Era de esperar que en el mundo civilizacional siga resultando lamentablemente la conflictividad una constante como no ha dejado de serlo a lo largo de la historia de la humanidad. Aunque lo deseable sería que la nueva etapa en la que tal mundo puede encuadrarse, la posmodernidad, hubiese sido lo contrario, la guerra provocada por Rusia contra Ucrania ha confirmado que esta etapa no ha podido escapar a lo calificable de triste norma histórica.
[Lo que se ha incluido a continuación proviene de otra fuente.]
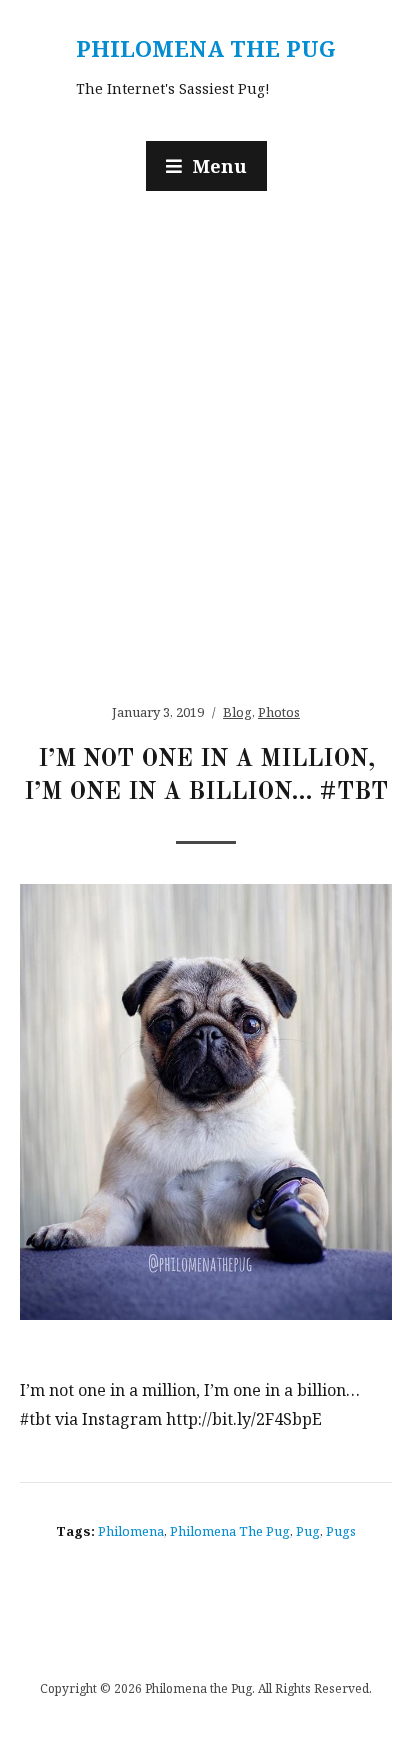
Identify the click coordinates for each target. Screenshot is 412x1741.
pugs (341, 1531)
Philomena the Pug (206, 48)
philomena (131, 1531)
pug (308, 1531)
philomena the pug (230, 1531)
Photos (279, 712)
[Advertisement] (206, 437)
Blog (237, 712)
Que los efectos que en la actualidad esa conflictividad esperable tenga devengan lo más leves que sea posible, dentro de las desgracias ya acaecidas, pasa por el hecho de que las partes implicadas y en las que se ha concretado fuertemente tal conflictividad asuman que tienen que dar ejemplo de entendimiento civilizacional no sólo para el presente, sino para las generaciones venideras. Desde las partes más específica y directamente implicadas, Ucrania y Rusia, hasta las más general e indirectamente afectadas, Occidente y civilización de base ortodoxa, conseguir ese entendimiento permitirá vertebrar de nuevo un primer mundo tal y como creíamos conocerlo.
Cuestión aparte es que Rusia desee o no auténticamente pertenecer al primer mundo como se suponía que desde el fin de la Guerra Fría pertenecía. La propia naturaleza civilizacional del mundo actual, y puesto que esta concepción de un primer, tercer e incluso segundo mundo sería esencialmente occidental, puede seguir impulsando a Rusia, sobre todo en sus más altas esferas de poder si no cambian, a rechazar su asimilación o por lo menos cierto entendimiento respecto a Occidente.